With Susan Simm
Perfect Pairs: When A Winemaker Plays
Matchmaker Charles Massoud, owner and winemaker at Paumanok
Vineyards in Aquebogue, has been making some of the East End’s
finest wines for many years. Although Charles does particular
justice to Rieslings, perhaps inspired by his lovely wife Ursula,
his Chenin Blanc, any of the Grand Vintage 2000s you can find, and
the 2000 Assemblage are simply outstanding.
While writing an article for Dan’s Dining Section a
few weeks ago about pairing unusual foods and wines, I thought of
Charles and what he might suggest teaming with his current
offerings. Being the well-traveled, worldly man that he is, I
suspected Charles would have some interesting suggestions. He did,
of course. His suggestions appear in quotes below following the
names of Paumanok wines.
Barrel Fermented Chardonnay 2001 – characteristic of
Meursault. Charles suggests “moist, medium rare salmon sprinkled
with lemon juice, coarse salt and fresh ground pepper.”
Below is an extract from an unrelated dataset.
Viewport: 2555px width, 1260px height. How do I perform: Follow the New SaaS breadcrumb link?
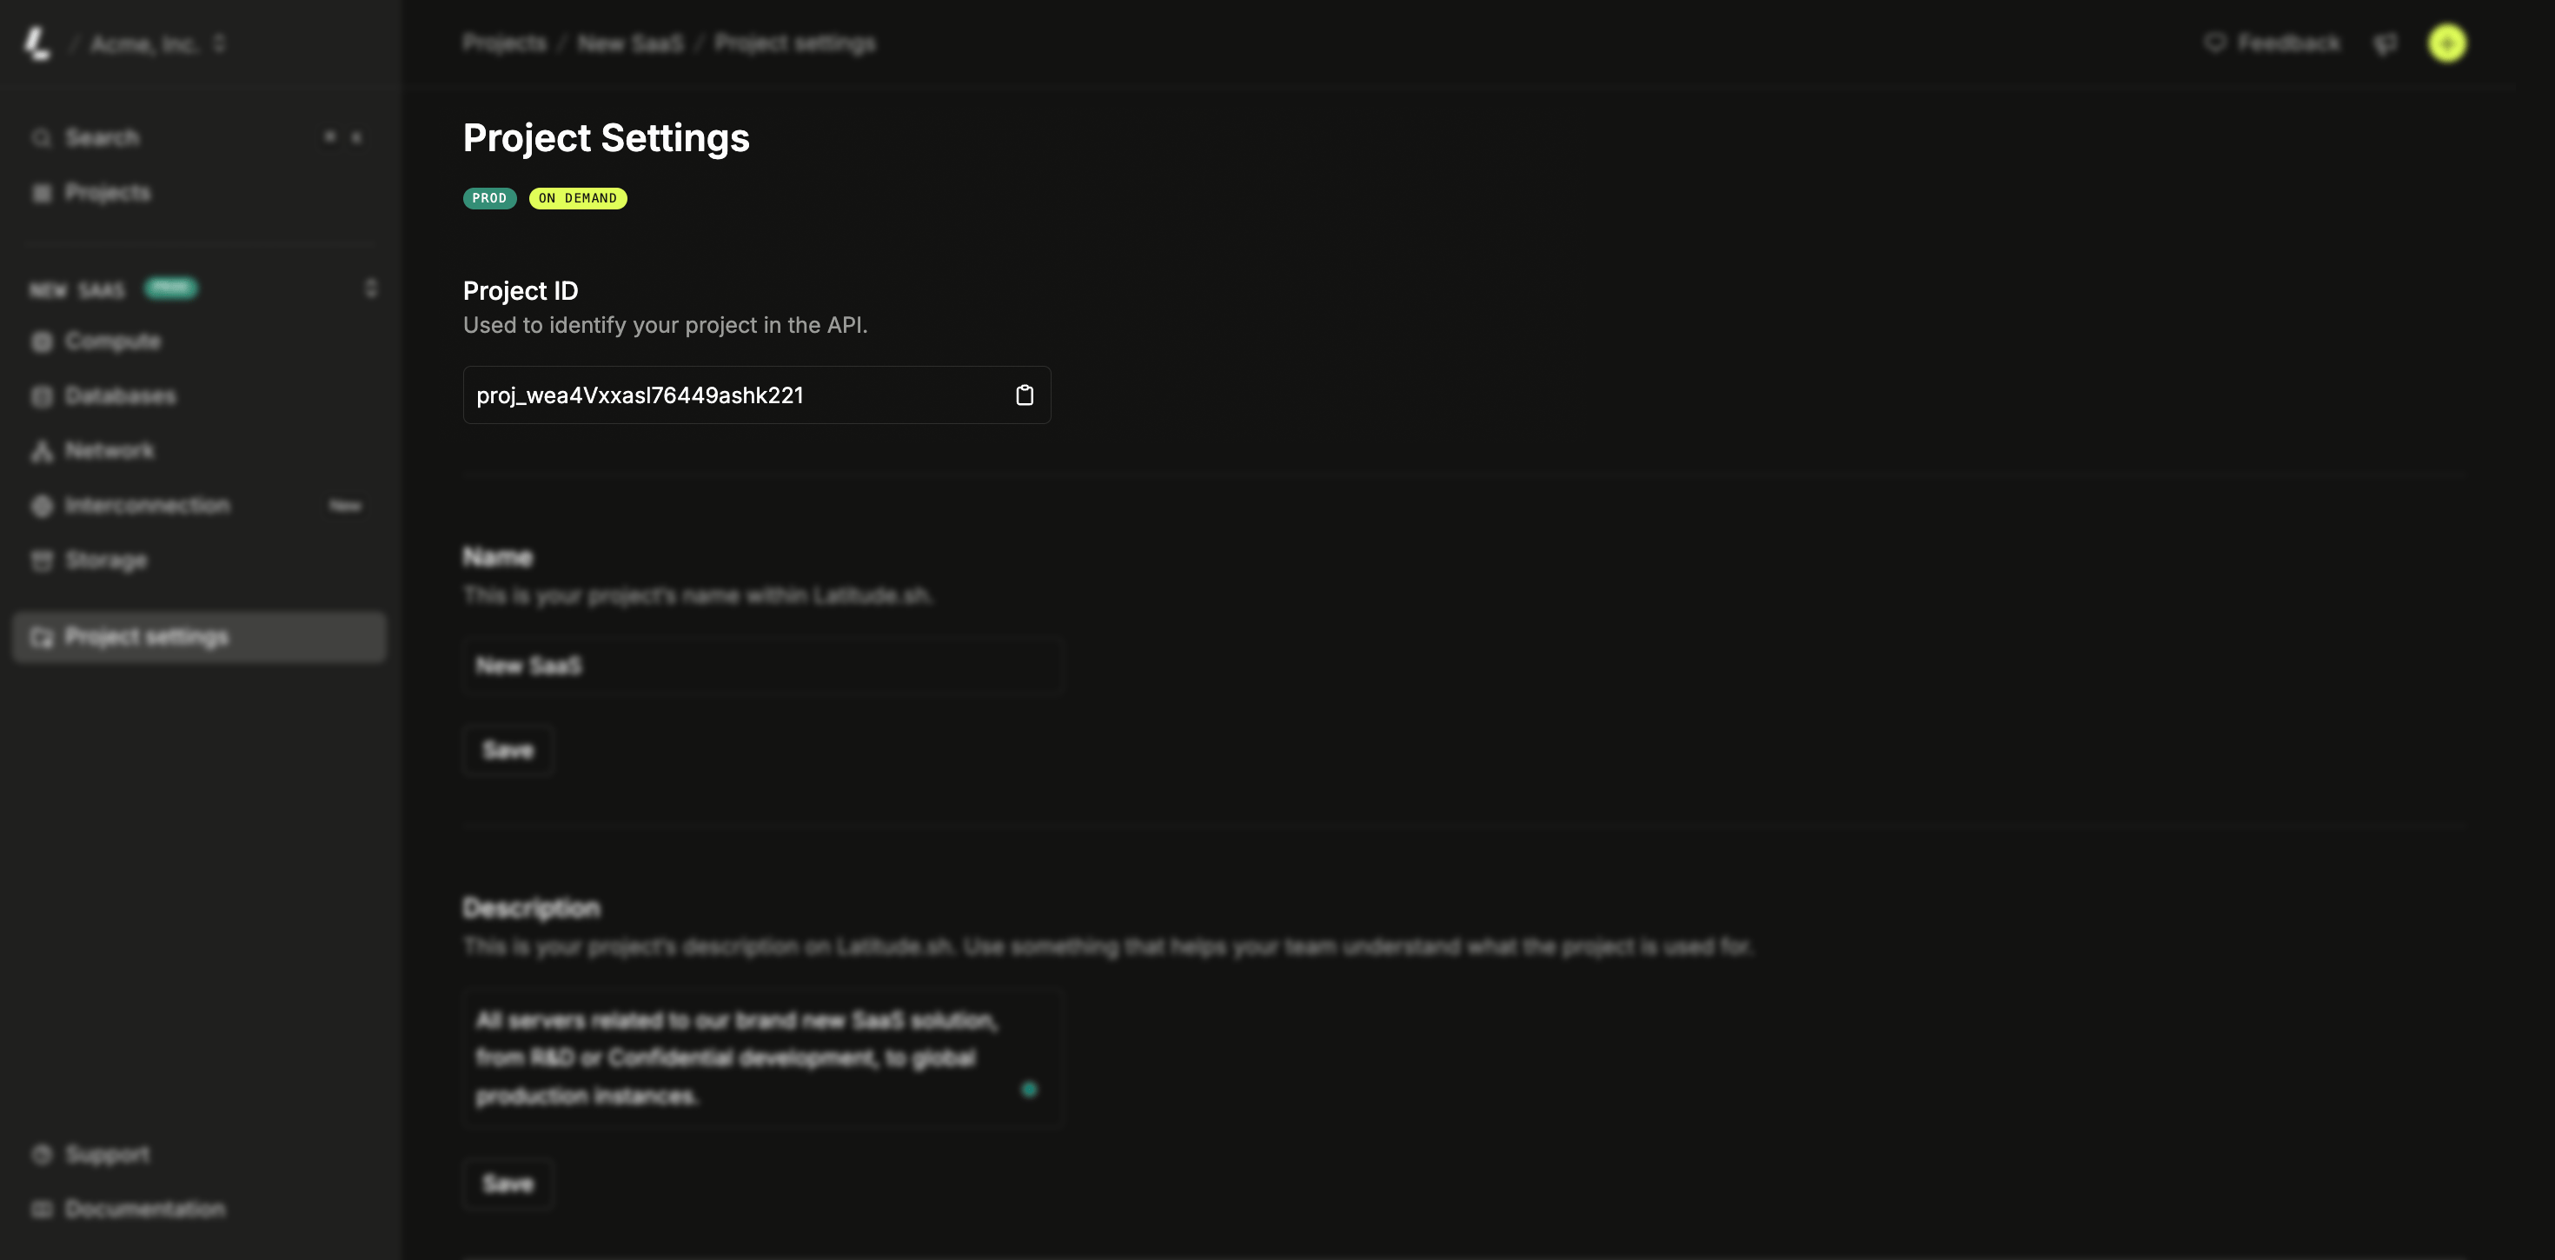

Chenin Blanc 2003 – dry with lively acidity,
grapefruit and pineapple flavors. “Should be at every raw bar to
cleanse the palate with crab, oysters, clams, scallop ceviche or
urchins with lemon juice. Drink it as cold as possible.” Perfect
summer wine.
Dry Riesling 2003 – bone dry yet floral. “A perfect
wine for white meat such as pork, veal or fowl. If you serve pork
cutlets with your sauerkraut, make sure you have a bottle.”
Semi Dry Riesling 2003 – slightly sweet, fruity. “A
conversation wine, it also goes quite well with white meats cooked
well done. The sweetness acts like a moisturizer. With turkey you
can have it instead of the cranberry jelly or with a loin of pork
instead of the apple sauce.”
Vin Rose – a white wine made from the juice of
Cabernet Sauvignon grapes, flavors of currants and strawberries.
Charles likes this “with Indian curry and Thai food.”
Grand Vintage Cabernet Franc 2001 – “If you like
rabbit! Also with a rare tuna steak.”
Cabernet Sauvignon 2001 – “Pair with cheese such as
Emmenthal with Aldo’s (of Greenport) whole wheat bread. It also goes
very well with canard a l’orange.”
Grand Vintage Merlot 2000 – Charles’ choice for “a
rare Chateaubriand or a lean filet mignon.”
ASSEMBLAGE 2000 – is the “perfect wine for a rich,
juicy and fat steak. If you like quails or grilled squab, then this
is the wine of choice.”
Grand Vintage Cabernet Sauvignon 2000 – was “born to
go with a well seasoned rare rack of lamb sprinkled with thyme. A
nice ripe, running goat cheese would of course be the ultimate
match, if your cholesterol is not acting up.”
Late Harvest Riesling 2002 – A “great way to wash down
Aldo’s hazelnut biscotti. I thought I had eaten well tonight. But
here I am hungry again!” Me, too, Charles. Me too. Cheers.